Reproduce the records exactly. Leave the pictures out.

Material to process:
Segment Open

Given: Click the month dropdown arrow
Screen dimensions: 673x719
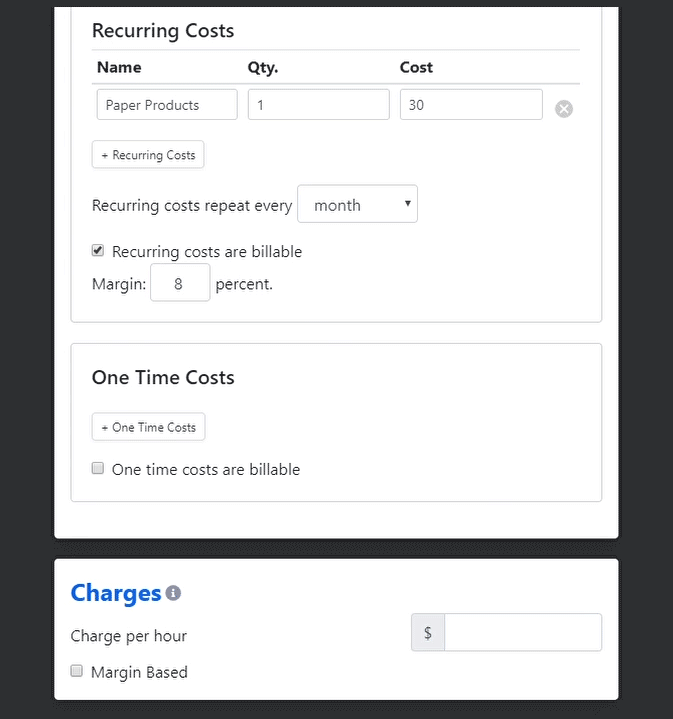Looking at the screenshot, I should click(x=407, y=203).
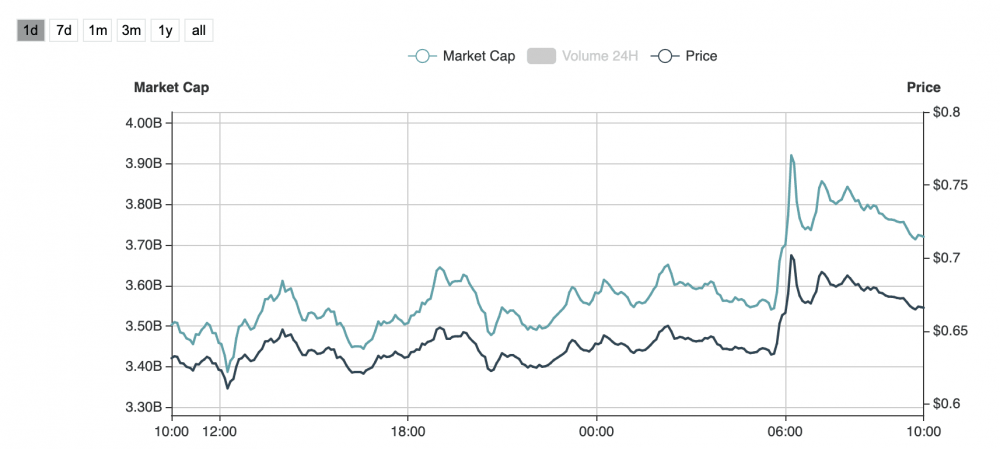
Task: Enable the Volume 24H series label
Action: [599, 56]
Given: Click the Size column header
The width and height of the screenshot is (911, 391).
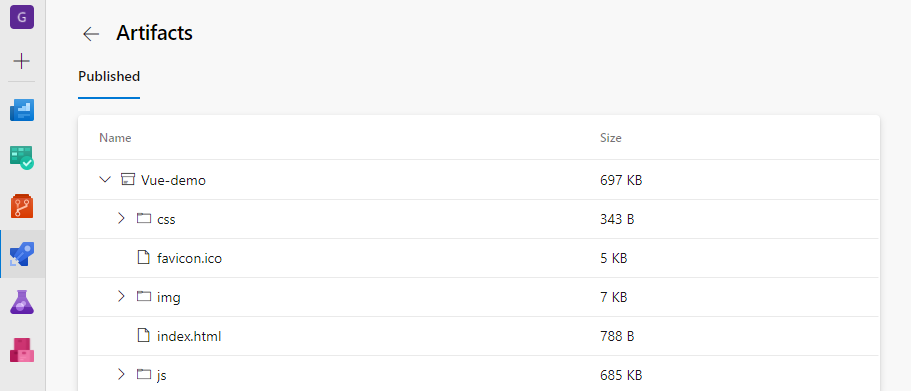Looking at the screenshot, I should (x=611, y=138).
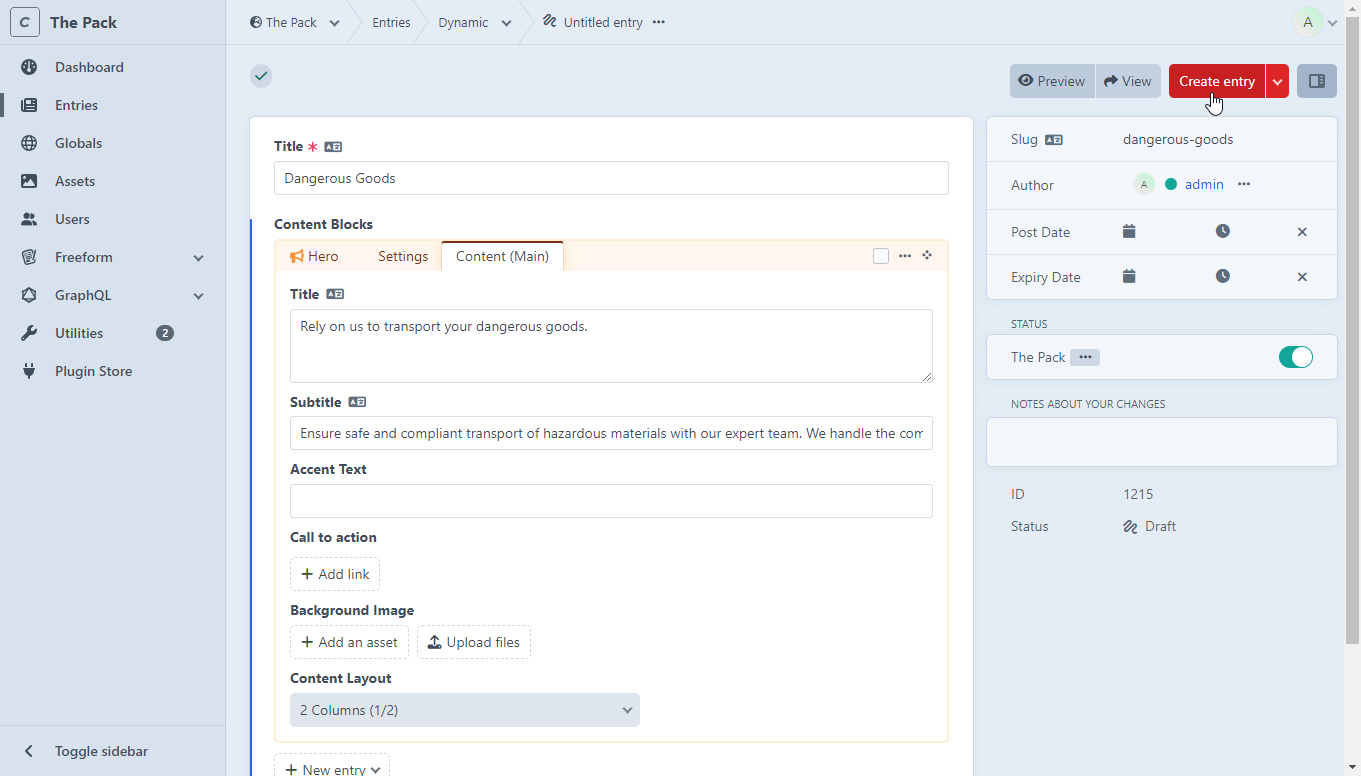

Segment Closed

Solution for this problem:
Given: Click the month dropdown arrow
Screen dimensions: 673x719
Looking at the screenshot, I should click(x=407, y=203).
Task: Enable the Volume 24H series label
Action: [599, 56]
Given: Click the Size column header
The width and height of the screenshot is (911, 391).
Looking at the screenshot, I should (x=611, y=138).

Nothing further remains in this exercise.